Le déclenchement de l’invasion russe en Ukraine a contraint de nombreuses personnes à quitter leur pays, mettant sous pression les systèmes d’asile suisse et européen. Selon les statistiques du Secrétariat d’État aux migrations (SEM), à la fin du mois d’octobre, près de la moitié des personnes se trouvant dans le processus d’asile en Suisse étaient des ressortissant·e·s ukrainien·ne·s, soit environ 60’000 personnes[1].
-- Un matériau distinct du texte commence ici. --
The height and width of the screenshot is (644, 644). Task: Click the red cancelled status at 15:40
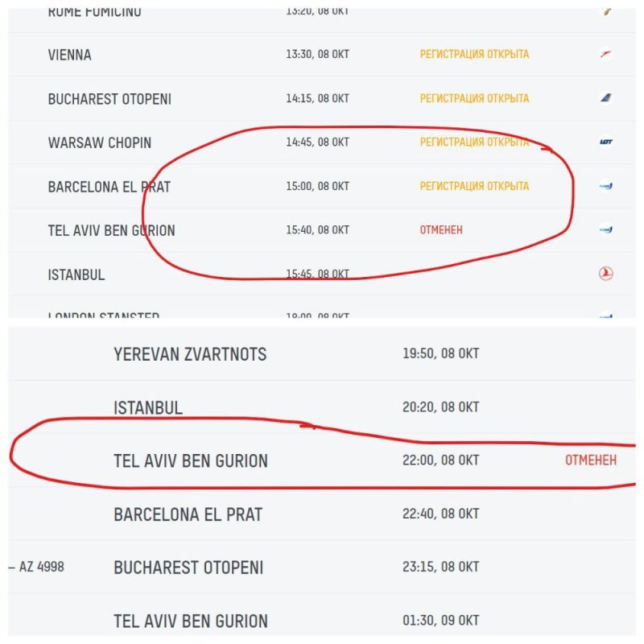441,230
Alors qu’un statut de protection particulier a été activé pour la première fois pour les personnes fuyant l’Ukraine – le statut de protection S – et que de nombreuses mesures ont été mises en place pour s’adapter à l’urgence de la situation, il semble intéressant de questionner certains faits illustrant une politique d’asile à deux vitesses.

 

Inégalité de traitement

Le 9 novembre, le Conseil fédéral décidait de prolonger le statut de protection S dont bénéficient les personnes en provenance d’Ukraine jusqu’au 4 mars 2024 – sauf changement radical de la situation en Ukraine. Le Conseil fédéral demandait aussi aux cantons de prolonger d’un an la validité des permis S arrivant à expiration, ces derniers étant renouvelables d’année en année.

Les mesures de soutien de la Confédération en faveur des bénéficiaires d’un permis S seraient également prolongées. De telles mesures ont notamment pour objectif d’encourager l’apprentissage de la langue et ainsi de faciliter l’accès à l’emploi et à la vie sociale.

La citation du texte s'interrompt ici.